# To do:
(a) Answer these questions from the review of A Good Day to Die Hard.
(i) Who wrote the screenplay for the 1988 Die Hard?
(ii) Which earlier film did Skip Woods write, according to the review?
(iii) What crime is Jack imprisoned for?
(b) Carry the review of A Good Day to Die Hard forward, starting right after its final sentence.

# Page extract:
Start of Block
Where is Jeb Stuart when you need him? Because renegade cop John McClane (Bruce Willis) sure could’ve used a good screenwriter for his fifth time getting caught in a very bad situation while not in the line of duty. Stuart, the screenwriter of 1988’s Die Hard, created a character that was both a classic American anti-hero and an endearingly vulnerable law enforcer. And so McClane became one of those Hollywood icons revived periodically (most recently in the far superior Live Free or Die Hard in 2007) to satisfy fans and make a pile of money. A Good Day to Die Hard, however, was scripted by Skip Woods with uninspired formulation. Which is surprising, since Woods would seem to be the right writer at the right time, having revived X-Men with Origins: Wolverine, the best of the bunch. There are no origins being explored in this junker, as McClane flies off to Russia to aid—he thinks—his alienated son, Jack (Jai Courtney), who is imprisoned for murder. The plot is a string of barely related concepts, beginning with an overlong and heavily digitalized highway chase during which Jack makes off with a Russian scientist scheduled for execution.
End of Block
# Data listing:
Start of Block
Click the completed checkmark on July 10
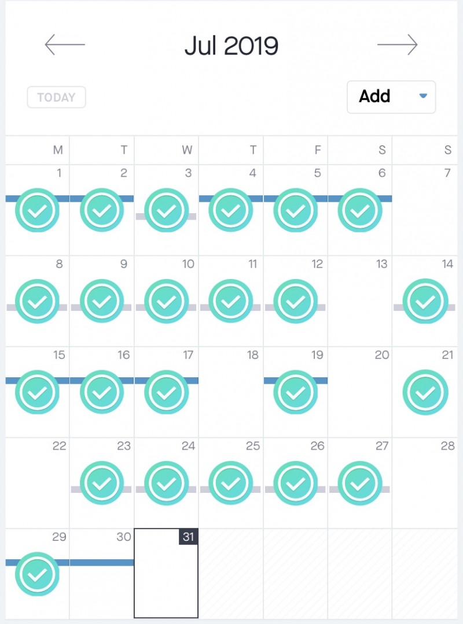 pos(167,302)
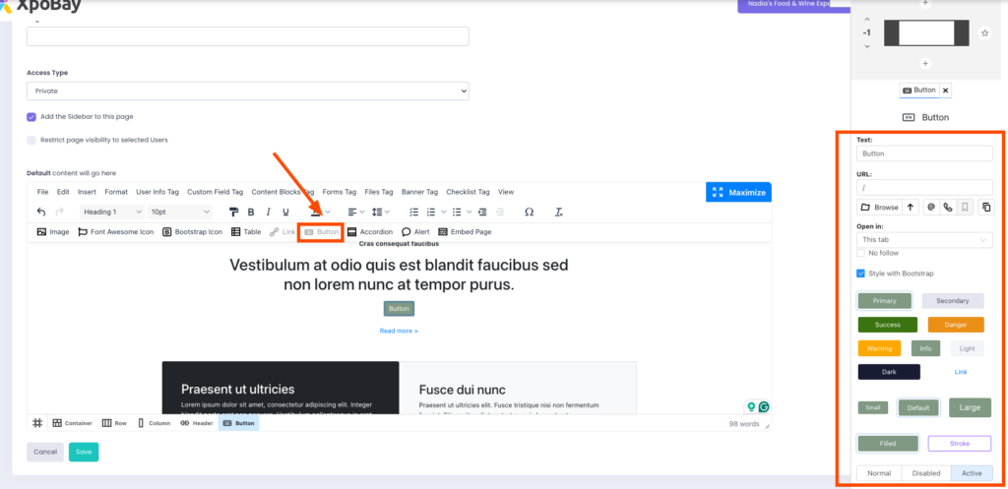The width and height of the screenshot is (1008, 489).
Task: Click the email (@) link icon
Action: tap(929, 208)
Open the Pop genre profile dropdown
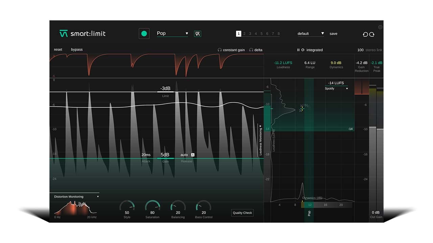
End of Block
# Outputs by task:
(a)
(i) Jeb Stuart
(ii) X-Men Origins: Wolverine
(iii) Murder

(b)
In between big-vehicle pile-ups (director John Moore seems to be missing in action), Jack makes his disdain for his absentee father known while John tries to make it up to him by stubbornly refusing to let his son go it alone. Willis seems game though somewhat aware that his character isn’t accomplishing anything and hasn’t a single one-liner worth uttering. Courtney is, if nothing else, believable as a McClane offspring.
What could’ve been a comic moment—when John realizes his son is actually a CIA operative—is dulled by the inane dialogue. John doesn’t even get a chance to deploy his old-school beat cop instincts as their relationship consists of bland exchanges that serve as dead-air respites from all the clanging and grinding of mindless property damage. Only once is the father-son relationship shown with any verve (probably unintentional) and that’s when each receives a brutal pistol-whip to the skull and both absorb it with the same hardheaded resiliency. But that’s after the pair are betrayed by a Russian femme fatale (Yulina Snigir) while preventing the heist of a secret cache of plutonium. The post-Perestroika settings are underutilized while vehicles ceaselessly crash and burn, and the plot rotates like the blades of stalled helicopter. Guess it wasn’t such a good day after all.